:: YOUR ASSIGNMENT ::
When you reach the line containing "The height and width of the screenshot is (952, 1124)." in the entries below, please begin setting down lines exactly, stop only after the last one, and add nothing else.

*** EXTRACTED RECORDS ***

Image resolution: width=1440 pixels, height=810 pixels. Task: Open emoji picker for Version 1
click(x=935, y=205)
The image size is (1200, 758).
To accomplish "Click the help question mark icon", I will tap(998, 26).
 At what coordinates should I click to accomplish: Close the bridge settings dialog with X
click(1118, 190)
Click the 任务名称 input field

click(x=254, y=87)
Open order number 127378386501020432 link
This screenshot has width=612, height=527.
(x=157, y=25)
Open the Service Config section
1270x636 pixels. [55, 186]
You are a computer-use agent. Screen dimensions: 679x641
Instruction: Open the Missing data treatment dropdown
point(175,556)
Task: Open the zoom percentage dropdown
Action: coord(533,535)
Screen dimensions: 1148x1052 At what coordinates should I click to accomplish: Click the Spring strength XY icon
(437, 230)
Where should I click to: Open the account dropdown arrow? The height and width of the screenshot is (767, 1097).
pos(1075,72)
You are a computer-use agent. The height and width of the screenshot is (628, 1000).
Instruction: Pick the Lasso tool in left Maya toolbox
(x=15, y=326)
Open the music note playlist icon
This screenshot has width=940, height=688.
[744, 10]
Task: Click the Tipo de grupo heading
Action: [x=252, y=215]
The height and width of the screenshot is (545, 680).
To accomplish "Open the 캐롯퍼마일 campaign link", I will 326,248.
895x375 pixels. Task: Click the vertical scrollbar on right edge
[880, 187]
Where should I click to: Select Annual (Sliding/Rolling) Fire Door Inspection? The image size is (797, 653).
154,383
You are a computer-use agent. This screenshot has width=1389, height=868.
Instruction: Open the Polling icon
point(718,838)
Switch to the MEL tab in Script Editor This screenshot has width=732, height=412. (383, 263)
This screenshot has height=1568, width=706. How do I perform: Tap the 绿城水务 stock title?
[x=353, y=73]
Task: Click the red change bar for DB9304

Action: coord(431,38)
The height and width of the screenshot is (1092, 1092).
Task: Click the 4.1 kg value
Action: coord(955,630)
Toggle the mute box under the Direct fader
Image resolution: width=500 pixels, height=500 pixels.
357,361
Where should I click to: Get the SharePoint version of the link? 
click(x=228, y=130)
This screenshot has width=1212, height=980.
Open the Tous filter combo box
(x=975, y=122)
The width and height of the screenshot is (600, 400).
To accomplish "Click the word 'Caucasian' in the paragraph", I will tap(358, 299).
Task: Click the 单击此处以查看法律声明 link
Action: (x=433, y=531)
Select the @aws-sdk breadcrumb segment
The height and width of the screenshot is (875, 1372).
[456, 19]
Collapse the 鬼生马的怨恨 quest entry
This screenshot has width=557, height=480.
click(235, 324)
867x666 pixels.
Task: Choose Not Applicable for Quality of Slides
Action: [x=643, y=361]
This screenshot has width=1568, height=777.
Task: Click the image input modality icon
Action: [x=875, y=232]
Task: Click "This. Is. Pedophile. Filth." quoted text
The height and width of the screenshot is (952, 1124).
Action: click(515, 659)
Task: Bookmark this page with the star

*** End of EXTRACTED RECORDS ***

:: TASK SOLUTION ::
The height and width of the screenshot is (952, 1124).
Action: click(515, 659)
Task: Bookmark this page with the star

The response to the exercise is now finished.